YOUR GOAL.
Return the lines of the data below exactly. Start at the first and end with the line containing "Task: Click the 33,33% zoom level field".
*** DATA FOR ANALYSIS
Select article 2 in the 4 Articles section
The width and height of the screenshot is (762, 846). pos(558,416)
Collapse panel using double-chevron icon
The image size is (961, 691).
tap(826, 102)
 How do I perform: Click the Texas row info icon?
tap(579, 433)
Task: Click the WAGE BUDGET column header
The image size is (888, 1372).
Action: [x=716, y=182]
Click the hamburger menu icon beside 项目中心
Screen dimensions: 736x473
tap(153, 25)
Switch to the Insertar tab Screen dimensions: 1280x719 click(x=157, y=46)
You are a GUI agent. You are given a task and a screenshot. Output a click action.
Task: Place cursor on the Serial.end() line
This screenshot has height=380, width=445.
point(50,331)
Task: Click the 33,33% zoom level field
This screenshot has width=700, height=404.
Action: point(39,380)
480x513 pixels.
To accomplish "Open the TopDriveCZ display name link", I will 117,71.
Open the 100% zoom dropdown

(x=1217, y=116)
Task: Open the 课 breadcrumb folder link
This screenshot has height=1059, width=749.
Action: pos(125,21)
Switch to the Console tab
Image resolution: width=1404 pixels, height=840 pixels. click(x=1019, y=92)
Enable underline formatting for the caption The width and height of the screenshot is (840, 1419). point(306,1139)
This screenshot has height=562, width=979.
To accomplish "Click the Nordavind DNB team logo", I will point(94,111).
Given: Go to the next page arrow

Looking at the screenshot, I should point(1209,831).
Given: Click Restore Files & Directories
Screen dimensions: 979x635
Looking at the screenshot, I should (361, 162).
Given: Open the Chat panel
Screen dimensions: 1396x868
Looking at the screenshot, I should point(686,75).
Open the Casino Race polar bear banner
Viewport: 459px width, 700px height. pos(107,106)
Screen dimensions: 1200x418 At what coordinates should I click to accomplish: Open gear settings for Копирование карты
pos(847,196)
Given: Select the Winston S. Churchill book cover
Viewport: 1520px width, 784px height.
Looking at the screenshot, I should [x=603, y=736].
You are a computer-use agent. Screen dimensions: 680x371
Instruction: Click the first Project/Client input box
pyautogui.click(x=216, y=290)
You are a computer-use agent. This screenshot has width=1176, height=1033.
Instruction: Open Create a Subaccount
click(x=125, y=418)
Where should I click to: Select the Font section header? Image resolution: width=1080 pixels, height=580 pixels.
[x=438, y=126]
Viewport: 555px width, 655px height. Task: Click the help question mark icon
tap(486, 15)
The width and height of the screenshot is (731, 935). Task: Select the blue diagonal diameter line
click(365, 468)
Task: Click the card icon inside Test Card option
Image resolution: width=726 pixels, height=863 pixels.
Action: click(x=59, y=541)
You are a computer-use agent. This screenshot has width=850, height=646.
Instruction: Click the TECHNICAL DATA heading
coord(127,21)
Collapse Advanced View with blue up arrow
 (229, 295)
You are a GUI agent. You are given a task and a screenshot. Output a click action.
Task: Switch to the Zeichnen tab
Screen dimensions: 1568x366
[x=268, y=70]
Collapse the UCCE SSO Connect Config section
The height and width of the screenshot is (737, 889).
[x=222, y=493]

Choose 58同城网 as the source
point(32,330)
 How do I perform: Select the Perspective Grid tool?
******
REPLY.
Select article 2 in the 4 Articles section
The width and height of the screenshot is (762, 846). pos(558,416)
Collapse panel using double-chevron icon
The image size is (961, 691).
tap(826, 102)
 How do I perform: Click the Texas row info icon?
tap(579, 433)
Task: Click the WAGE BUDGET column header
The image size is (888, 1372).
Action: [x=716, y=182]
Click the hamburger menu icon beside 项目中心
Screen dimensions: 736x473
tap(153, 25)
Switch to the Insertar tab Screen dimensions: 1280x719 click(x=157, y=46)
You are a GUI agent. You are given a task and a screenshot. Output a click action.
Task: Place cursor on the Serial.end() line
This screenshot has height=380, width=445.
point(50,331)
Task: Click the 33,33% zoom level field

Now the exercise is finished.